Some guys are no match for White and be has fun with them. Others are more formidable, and he can even take on three at a time. There are some fun locations within the stadium, but the fights are mostly all about White’s moves. He does use some stadium paraphernalia as weapons occasionally. Welcome to Sudden Death can’t afford to drop a helicopter into the arena, but it’s still cool.
Is it a remake or a sequel?
Jesse Freeman was not Van Damme’s character. Van Damme played Darren McCord. That alone makes Welcome to Death a sequel about new characters.
Yet, some events in the plot happen exactly as they did in 1995’s Sudden Death. Jesse orders his son to stay in his seat no matter what. Alpha’s team manages to get Jesse’s daughter, so the stakes are about the same. Alpha is ransoming his hostages for a billion dollars by the end of the game. Still, nothing says Darren McCord never saved that hockey arena in 1995.
Alpha’s motivation in Welcome to Sudden Death is a bit more modern. He’s killed an innocent Muslim family and Diana prosecuted him. He suffered the consequences for a mistake on the job, and instead of learning from it he’s blaming others and causing more death and destruction.
Jesse is friends with the stadium janitor, Gus (Gary Owen). Gus knows the hallways so he can help. There’s not much of a chase, but Gus helps Jesse evade Alpha’s men. Gus explicitly references Die Hard and then goes way too far with it. Security guards also have tablets which help them with GPS layouts of the stadium. Van Damme only had old school maps.

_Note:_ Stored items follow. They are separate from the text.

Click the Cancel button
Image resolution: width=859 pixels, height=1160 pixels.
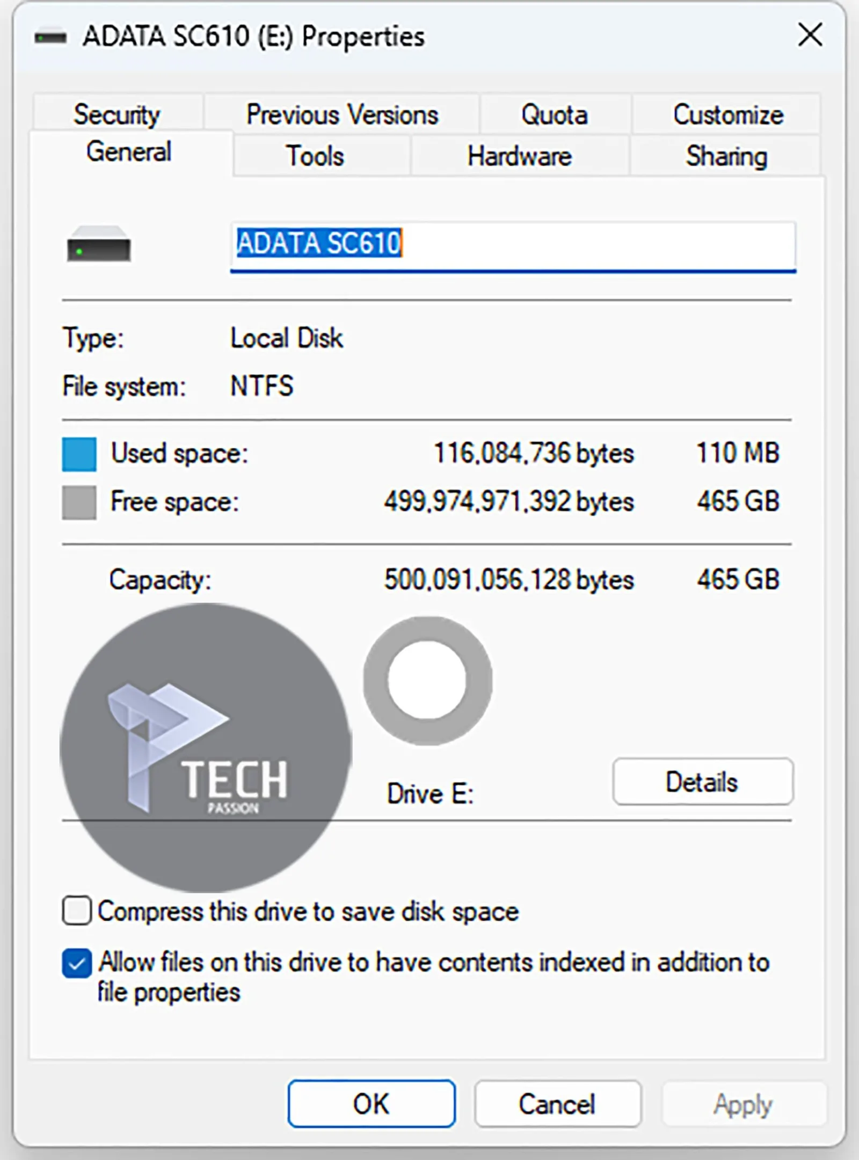(557, 1104)
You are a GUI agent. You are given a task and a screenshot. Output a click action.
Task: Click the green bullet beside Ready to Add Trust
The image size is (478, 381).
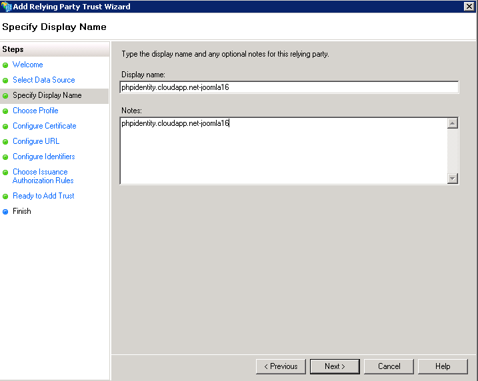[x=5, y=196]
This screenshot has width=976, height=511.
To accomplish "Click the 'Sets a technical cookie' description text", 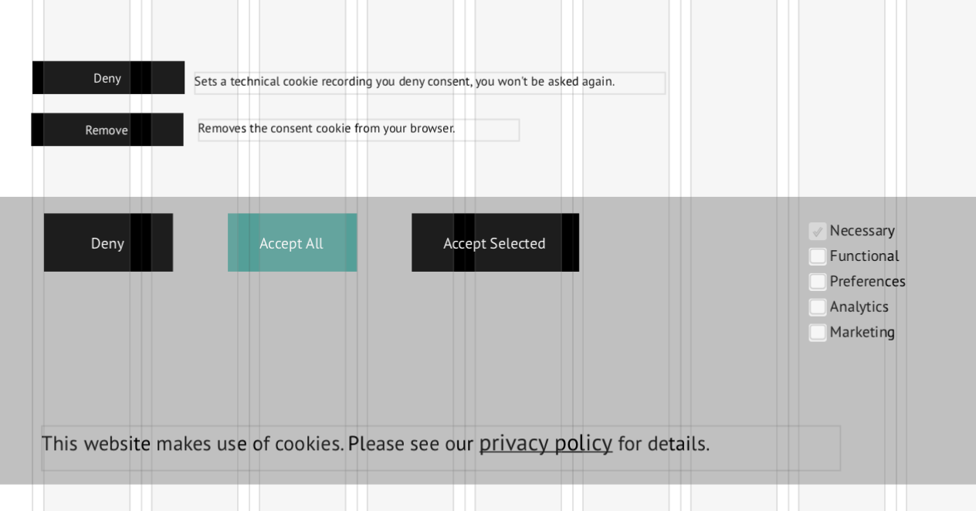I will 404,82.
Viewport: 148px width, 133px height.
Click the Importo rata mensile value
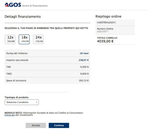click(x=84, y=60)
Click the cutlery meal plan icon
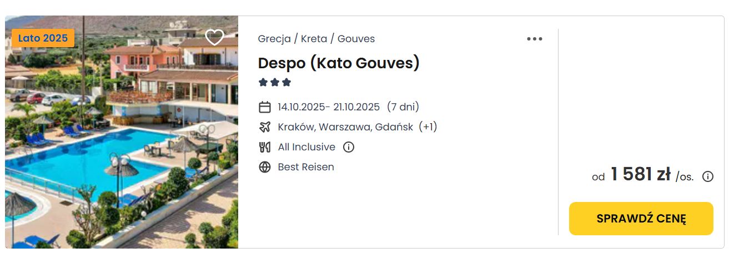This screenshot has width=729, height=258. [265, 147]
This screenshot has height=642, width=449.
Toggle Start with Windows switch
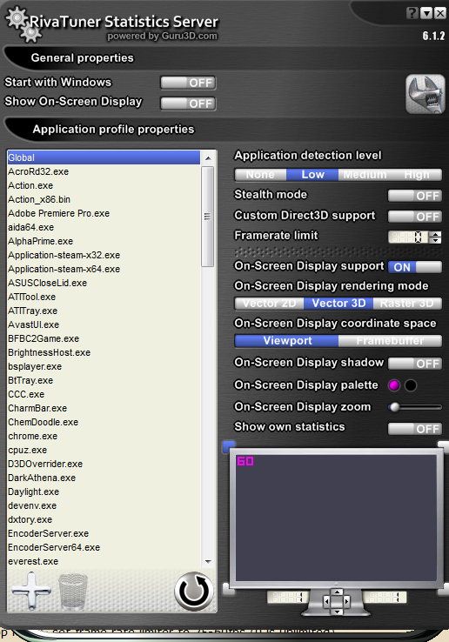(x=188, y=83)
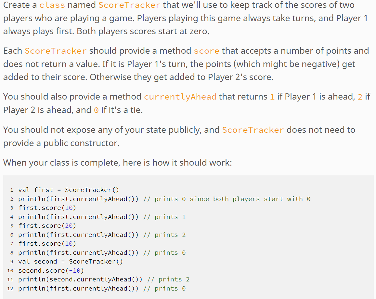Select the first.score(10) call on line 3
The width and height of the screenshot is (376, 299).
coord(47,208)
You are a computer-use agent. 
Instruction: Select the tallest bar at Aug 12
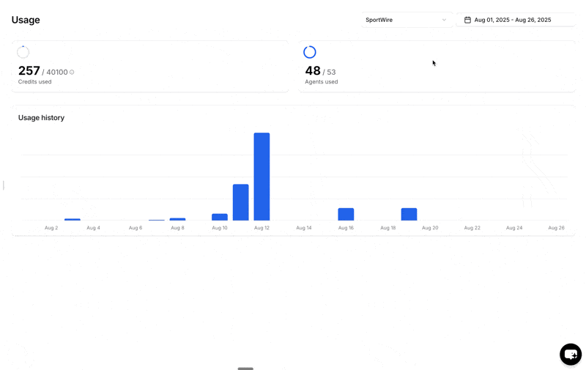(x=262, y=177)
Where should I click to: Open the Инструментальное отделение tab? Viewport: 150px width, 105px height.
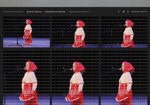point(13,12)
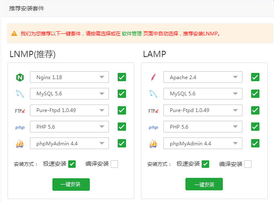Image resolution: width=274 pixels, height=202 pixels.
Task: Open the LAMP MySQL 5.6 dropdown
Action: coord(203,94)
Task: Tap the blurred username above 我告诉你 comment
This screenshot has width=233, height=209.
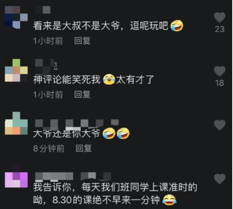Action: pyautogui.click(x=73, y=177)
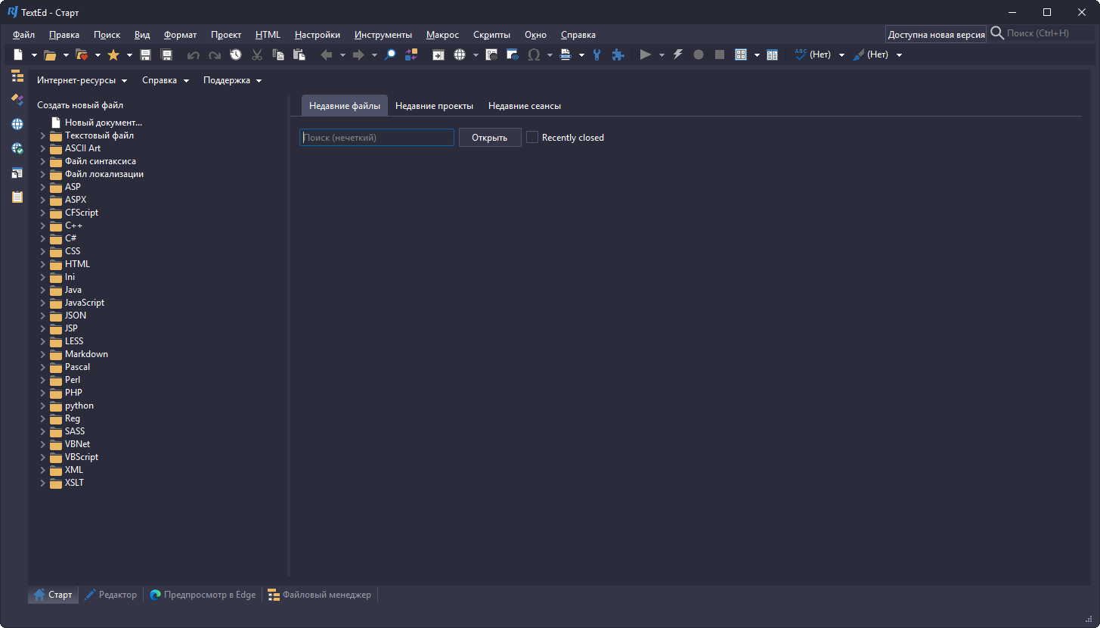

Not only is Sudden Death a great ‘90s action gem that deserves its new life as a 2020 franchise, but it’s great to see the Die Hard scenario again. It was big in the ‘90s and they may have exhausted all the confined locations where one hero could face off against multiple villains. Hopefully, the last 25 years has inspired more Die Hard riffs, but at the very least give us a low budget Under Siege 3 or Passenger 58!